#### [JOB]
Count the lines in the listing below that contain the string "size", treating case as significant, and reply with the number alone.

● ● ●

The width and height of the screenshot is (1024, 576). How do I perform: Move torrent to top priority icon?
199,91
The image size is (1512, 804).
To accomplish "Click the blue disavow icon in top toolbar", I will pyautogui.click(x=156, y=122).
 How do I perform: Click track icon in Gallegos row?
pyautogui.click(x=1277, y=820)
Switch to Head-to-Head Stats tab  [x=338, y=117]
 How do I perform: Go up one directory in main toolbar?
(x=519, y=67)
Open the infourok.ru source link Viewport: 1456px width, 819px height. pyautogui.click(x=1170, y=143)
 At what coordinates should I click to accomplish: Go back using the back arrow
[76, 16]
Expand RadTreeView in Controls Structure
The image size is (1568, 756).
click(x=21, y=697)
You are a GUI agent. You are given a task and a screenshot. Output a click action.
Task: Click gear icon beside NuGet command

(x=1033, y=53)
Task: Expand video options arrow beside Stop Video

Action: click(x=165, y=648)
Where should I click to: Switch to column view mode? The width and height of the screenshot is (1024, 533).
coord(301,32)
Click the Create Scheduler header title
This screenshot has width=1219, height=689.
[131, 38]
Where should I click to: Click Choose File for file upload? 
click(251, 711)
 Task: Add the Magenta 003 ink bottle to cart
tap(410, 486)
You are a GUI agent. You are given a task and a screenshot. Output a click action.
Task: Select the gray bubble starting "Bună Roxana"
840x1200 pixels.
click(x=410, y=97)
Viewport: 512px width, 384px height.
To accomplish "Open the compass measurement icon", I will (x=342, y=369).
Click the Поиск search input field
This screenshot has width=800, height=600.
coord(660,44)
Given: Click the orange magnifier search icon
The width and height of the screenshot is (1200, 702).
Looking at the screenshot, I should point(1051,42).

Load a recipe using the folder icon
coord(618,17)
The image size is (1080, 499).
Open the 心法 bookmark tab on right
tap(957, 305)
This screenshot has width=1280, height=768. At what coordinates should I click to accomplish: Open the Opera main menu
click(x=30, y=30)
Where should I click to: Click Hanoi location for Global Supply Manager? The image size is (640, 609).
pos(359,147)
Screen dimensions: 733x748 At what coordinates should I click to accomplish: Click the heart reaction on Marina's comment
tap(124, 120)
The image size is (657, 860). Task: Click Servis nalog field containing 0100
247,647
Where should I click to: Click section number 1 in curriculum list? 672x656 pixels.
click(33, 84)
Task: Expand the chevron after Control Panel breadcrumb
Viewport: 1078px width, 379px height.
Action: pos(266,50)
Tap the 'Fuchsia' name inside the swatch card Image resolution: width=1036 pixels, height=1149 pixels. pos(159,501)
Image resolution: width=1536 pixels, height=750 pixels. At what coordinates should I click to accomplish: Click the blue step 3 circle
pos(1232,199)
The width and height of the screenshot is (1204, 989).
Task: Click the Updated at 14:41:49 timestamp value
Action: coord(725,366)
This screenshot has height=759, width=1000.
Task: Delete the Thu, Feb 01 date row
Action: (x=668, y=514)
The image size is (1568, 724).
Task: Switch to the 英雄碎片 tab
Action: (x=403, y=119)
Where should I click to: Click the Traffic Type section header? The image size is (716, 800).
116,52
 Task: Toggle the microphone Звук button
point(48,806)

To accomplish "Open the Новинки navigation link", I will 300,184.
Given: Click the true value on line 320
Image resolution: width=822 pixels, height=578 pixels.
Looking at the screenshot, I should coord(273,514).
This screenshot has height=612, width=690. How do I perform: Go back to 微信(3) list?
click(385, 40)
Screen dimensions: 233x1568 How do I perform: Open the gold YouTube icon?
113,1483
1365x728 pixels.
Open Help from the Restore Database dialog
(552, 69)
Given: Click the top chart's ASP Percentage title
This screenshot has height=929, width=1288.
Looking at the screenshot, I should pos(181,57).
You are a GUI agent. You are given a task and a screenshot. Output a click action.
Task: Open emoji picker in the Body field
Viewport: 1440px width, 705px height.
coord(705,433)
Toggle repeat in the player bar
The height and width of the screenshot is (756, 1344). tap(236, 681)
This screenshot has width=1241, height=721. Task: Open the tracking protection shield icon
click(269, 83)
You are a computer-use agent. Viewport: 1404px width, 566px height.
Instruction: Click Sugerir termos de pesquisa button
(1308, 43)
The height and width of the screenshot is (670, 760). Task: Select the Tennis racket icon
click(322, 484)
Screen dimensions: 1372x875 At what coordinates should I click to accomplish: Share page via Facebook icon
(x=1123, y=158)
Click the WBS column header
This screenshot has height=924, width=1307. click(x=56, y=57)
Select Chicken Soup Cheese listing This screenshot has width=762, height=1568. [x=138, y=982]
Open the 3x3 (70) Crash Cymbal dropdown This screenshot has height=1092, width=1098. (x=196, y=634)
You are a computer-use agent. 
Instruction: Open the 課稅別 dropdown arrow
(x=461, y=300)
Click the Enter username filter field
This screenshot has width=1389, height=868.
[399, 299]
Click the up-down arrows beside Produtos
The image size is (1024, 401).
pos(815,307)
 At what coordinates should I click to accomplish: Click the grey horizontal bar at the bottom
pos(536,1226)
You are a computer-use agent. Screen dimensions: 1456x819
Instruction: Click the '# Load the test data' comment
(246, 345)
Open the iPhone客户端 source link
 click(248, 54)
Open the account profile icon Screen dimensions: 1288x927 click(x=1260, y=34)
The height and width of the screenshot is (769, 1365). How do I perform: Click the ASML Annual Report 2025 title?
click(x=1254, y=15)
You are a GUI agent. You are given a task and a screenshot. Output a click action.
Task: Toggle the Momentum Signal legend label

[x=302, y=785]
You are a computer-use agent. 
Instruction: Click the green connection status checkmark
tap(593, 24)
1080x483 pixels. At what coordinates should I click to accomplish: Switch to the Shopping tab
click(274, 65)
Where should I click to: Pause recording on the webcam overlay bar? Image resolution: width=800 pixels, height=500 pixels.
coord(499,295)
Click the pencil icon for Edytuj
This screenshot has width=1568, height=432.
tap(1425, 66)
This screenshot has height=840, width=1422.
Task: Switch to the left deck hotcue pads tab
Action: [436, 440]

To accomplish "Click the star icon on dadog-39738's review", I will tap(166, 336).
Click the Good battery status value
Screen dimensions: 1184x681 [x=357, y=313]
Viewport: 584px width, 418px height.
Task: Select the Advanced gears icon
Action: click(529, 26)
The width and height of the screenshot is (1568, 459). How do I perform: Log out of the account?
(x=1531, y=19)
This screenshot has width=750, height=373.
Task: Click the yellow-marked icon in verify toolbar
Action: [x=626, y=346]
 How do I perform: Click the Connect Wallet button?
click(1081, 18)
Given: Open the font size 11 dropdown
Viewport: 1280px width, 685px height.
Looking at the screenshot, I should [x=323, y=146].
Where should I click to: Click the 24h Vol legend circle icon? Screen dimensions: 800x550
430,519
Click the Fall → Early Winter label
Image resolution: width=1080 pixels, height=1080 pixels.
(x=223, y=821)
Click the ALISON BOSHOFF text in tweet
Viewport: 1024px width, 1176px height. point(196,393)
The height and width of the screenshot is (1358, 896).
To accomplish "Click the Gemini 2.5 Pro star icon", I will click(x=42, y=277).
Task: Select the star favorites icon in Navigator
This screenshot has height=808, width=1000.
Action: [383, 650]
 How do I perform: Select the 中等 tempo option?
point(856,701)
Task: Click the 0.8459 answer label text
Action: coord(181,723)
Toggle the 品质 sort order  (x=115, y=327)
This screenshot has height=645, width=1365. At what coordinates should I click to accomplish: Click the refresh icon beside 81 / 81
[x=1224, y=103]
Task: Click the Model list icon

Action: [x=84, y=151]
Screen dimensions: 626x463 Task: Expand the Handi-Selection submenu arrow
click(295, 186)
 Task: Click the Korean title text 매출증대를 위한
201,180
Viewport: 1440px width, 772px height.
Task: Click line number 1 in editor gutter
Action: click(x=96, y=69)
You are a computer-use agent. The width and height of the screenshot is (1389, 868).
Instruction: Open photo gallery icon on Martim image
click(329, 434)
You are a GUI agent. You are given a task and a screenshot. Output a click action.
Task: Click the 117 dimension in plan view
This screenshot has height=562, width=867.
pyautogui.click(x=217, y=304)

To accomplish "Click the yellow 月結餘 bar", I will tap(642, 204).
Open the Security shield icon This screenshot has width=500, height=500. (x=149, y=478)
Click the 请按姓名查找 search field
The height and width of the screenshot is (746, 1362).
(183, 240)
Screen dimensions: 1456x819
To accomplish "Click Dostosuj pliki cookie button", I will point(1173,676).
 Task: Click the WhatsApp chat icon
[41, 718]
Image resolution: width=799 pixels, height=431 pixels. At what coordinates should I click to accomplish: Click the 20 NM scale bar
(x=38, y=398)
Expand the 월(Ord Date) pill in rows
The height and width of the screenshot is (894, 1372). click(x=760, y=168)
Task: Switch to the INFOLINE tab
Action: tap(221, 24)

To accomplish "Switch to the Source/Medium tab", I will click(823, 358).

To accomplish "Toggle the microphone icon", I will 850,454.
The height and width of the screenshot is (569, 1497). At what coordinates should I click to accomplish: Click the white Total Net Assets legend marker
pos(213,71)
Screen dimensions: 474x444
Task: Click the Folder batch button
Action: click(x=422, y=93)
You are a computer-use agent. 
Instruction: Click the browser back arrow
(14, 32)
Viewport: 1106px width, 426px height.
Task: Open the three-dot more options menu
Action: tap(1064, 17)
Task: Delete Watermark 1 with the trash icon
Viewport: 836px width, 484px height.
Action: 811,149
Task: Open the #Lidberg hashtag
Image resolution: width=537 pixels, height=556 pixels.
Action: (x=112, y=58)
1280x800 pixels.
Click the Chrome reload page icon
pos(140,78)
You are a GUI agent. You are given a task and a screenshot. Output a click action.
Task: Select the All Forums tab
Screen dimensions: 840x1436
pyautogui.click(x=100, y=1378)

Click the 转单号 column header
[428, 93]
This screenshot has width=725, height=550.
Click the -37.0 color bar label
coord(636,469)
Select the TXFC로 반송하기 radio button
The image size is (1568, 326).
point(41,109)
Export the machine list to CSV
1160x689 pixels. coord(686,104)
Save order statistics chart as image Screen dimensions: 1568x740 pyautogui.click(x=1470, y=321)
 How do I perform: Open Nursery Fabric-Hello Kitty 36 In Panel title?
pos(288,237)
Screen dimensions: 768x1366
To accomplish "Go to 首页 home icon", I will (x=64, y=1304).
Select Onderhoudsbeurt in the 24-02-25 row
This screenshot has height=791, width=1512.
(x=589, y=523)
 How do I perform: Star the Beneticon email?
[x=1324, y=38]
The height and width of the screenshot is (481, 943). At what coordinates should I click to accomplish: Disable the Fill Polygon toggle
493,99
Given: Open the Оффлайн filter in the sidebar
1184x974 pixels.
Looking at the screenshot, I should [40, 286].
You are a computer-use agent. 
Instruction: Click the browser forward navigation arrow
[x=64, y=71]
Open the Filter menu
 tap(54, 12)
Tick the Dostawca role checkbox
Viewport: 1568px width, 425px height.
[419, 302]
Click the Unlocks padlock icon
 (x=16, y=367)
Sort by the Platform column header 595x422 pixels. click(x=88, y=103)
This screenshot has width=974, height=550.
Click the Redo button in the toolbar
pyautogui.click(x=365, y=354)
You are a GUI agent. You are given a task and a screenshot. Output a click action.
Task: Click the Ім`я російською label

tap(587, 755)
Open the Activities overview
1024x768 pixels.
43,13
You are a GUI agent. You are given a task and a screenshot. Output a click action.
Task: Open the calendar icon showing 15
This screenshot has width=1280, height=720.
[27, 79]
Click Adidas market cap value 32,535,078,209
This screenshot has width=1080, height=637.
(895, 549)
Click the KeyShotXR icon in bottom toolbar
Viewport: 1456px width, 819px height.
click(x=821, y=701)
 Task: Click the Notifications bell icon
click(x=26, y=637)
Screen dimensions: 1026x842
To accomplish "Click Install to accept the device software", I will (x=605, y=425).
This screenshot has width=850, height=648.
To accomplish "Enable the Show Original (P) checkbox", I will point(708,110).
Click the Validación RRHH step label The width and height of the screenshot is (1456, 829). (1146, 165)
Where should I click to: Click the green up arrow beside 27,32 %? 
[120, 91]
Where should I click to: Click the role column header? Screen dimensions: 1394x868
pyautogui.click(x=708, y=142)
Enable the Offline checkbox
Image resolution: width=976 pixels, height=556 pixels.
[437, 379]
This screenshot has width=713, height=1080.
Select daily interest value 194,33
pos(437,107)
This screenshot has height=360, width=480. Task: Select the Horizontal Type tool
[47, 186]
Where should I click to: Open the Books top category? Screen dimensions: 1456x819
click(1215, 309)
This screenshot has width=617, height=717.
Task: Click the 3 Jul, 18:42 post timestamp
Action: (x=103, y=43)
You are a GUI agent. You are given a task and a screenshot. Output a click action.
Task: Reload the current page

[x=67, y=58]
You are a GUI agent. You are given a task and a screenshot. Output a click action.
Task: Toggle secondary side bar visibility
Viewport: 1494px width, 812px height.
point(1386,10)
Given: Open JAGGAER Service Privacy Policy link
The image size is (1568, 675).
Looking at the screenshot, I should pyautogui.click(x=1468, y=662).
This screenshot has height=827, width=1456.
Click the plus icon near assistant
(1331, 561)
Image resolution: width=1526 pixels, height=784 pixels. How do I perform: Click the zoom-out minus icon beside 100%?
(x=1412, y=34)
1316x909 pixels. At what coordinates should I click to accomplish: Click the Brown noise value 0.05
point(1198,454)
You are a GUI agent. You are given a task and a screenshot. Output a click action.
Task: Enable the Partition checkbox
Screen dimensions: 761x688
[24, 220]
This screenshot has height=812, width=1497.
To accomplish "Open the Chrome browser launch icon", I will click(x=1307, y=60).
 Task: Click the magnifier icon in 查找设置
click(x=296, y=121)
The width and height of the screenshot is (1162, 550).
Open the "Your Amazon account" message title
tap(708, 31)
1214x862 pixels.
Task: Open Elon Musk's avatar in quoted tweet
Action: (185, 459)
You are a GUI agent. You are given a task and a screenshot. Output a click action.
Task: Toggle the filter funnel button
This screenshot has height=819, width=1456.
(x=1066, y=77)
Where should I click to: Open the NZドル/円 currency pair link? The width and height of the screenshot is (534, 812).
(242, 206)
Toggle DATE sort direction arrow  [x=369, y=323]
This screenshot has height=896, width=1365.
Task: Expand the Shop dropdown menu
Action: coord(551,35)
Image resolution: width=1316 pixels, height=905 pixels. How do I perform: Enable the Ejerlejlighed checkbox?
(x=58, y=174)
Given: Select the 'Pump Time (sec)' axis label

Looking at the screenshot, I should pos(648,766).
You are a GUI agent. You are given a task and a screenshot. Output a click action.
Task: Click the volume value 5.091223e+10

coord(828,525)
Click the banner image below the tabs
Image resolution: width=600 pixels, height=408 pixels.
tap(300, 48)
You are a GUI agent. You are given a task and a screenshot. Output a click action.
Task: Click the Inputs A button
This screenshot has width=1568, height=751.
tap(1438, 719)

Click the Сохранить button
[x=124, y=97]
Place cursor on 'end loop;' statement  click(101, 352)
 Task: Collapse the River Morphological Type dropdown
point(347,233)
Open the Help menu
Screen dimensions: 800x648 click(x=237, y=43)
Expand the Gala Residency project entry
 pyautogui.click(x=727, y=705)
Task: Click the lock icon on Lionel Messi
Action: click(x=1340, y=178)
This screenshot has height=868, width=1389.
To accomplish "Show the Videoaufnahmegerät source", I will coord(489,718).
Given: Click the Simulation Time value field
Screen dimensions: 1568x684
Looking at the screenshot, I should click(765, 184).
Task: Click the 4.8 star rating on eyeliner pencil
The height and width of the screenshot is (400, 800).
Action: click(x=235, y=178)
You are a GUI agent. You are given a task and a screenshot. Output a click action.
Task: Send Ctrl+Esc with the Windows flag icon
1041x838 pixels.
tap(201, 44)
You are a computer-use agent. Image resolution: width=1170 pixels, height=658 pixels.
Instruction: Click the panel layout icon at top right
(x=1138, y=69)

● ● ●

#### [COMPLETED TASK]
11